Author: Michael Palin
The unimaginatively named book is a journal of Michael Palin and his team along the Himalayan Mountains, shooting a documentary for BBC. Palin begins his journey from a nondescript location at Khyber Pass, a place where the armies have crossed over in search of rich loot in India from the days of Alexander, and more recently, British. The journey takes him through mountainous regions of Pakistan, Ladakh, Annapoorna Ranges, Tibet, Yunnan and other Himalayan provinces of China, Nagaland and Assam, Bhutan and concluding with Bangladesh where every drop of precipitation on these mountains drains into.

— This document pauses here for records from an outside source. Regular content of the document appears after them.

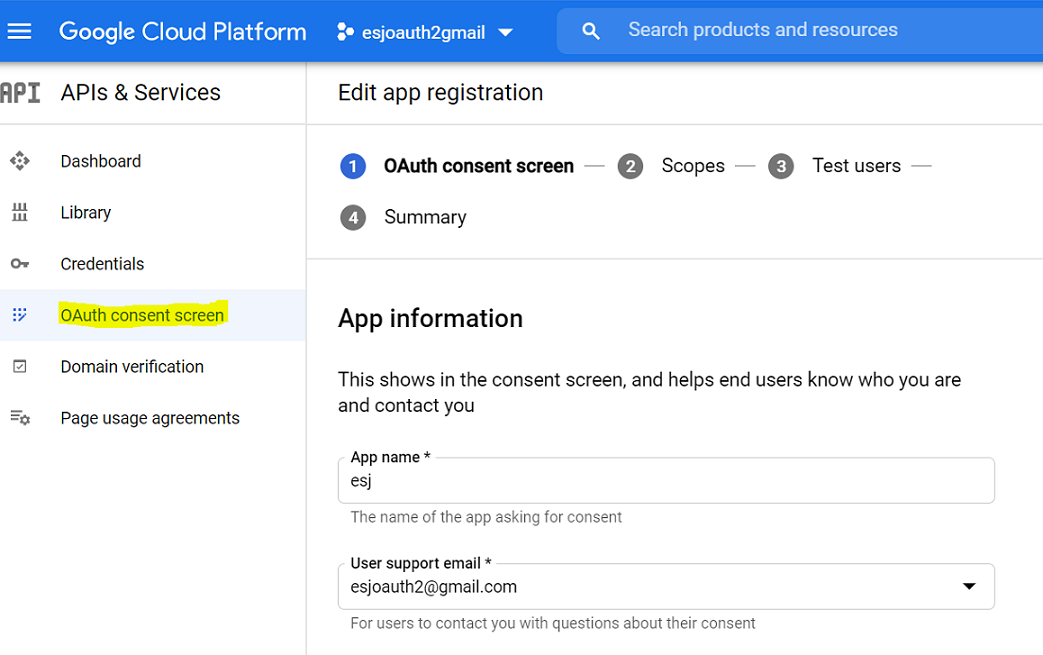This screenshot has width=1043, height=655.
Task: Open the hamburger navigation menu
Action: [x=20, y=31]
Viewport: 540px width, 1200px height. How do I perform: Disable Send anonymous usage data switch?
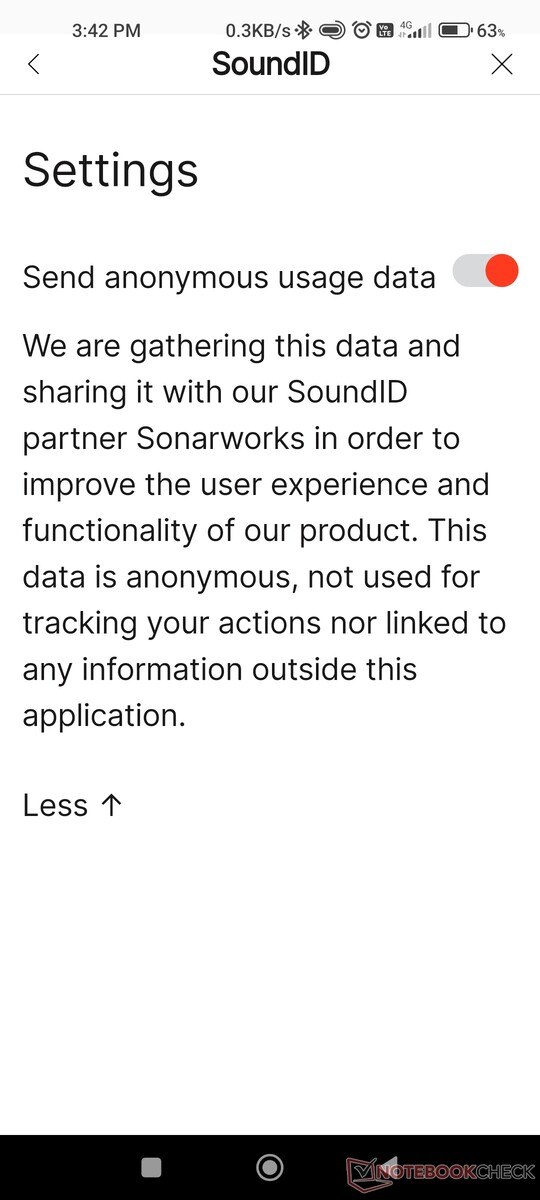[486, 271]
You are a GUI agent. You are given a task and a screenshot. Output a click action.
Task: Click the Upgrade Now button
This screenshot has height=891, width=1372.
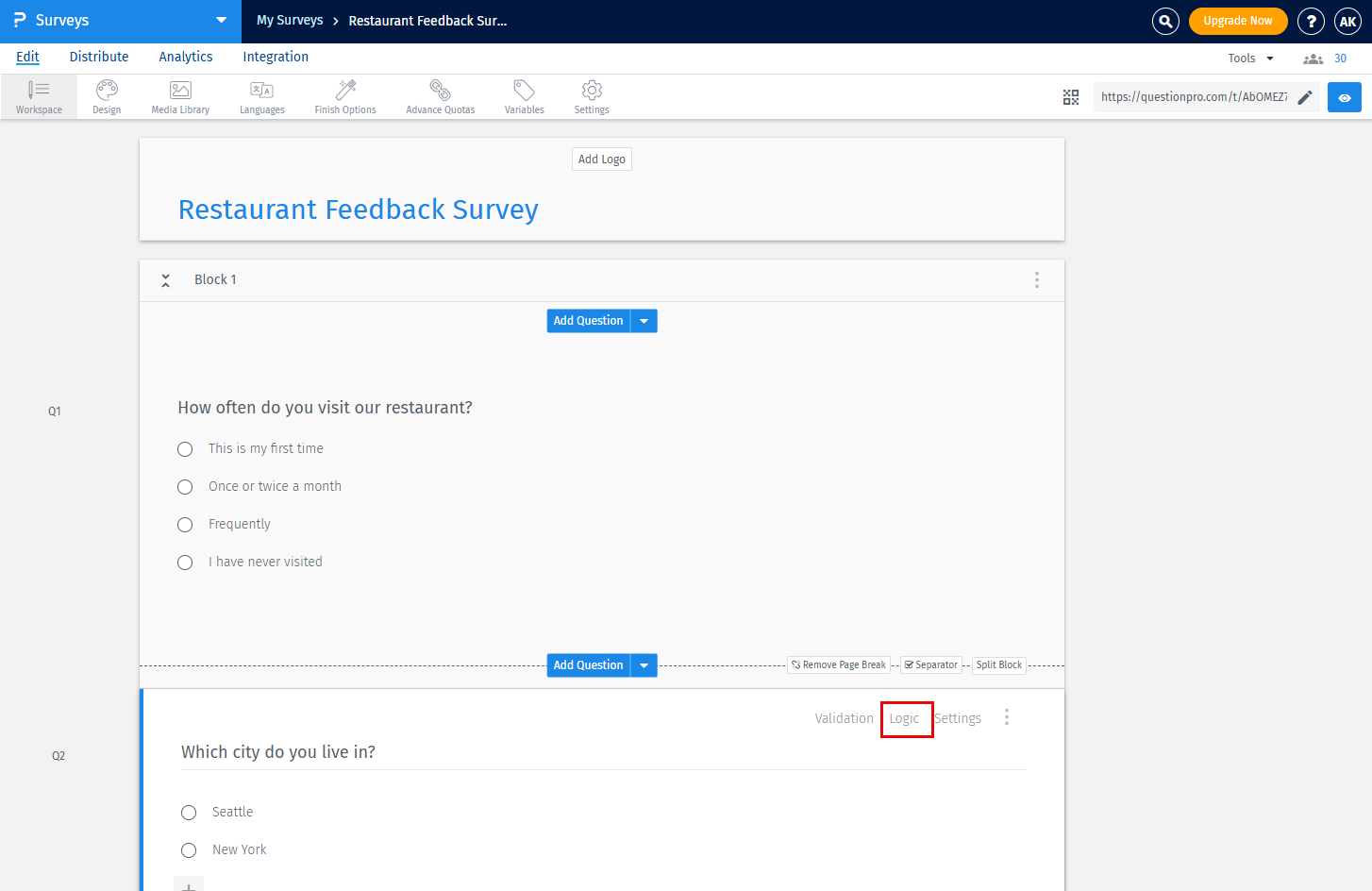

It’s indeed a long journey and eventful one as he meets the last members of the Kalash tribes, gets close to K2 and feels the high Himalayas from up-close, is humbled by the unforgiving weather as he treks through Annapoorna, lunches with ebullient nomads on the base of everest, and much more and more.
Palin’s experiences invoke a never-before jealousy in the mountain lover who is ever-dreaming of being in these less mundane locations. But for the BBC team, the going is not always easy. They are constantly on their tows, low on time and always having to keep moving and answering the call of the work before they can get a place sink into their minds and hearts. There are missed opportunities, cold weather and altitude sickness to worry about.
Even as Palin has a subject that can conquer the reader, his writing doesn’t shine as much as the mountains themselves. Written like a personal journal with lot of commentaries and humour thrown in once a while, the flow is not natural from page to page and the reader is left with a feeling that Palin could do more with the pen. Nevertheless the strength of the subject and a reasonable narration, put together with the variety that comes along the journey still makes it a worthy read, especially if you are some one who is always dreaming about the mountains.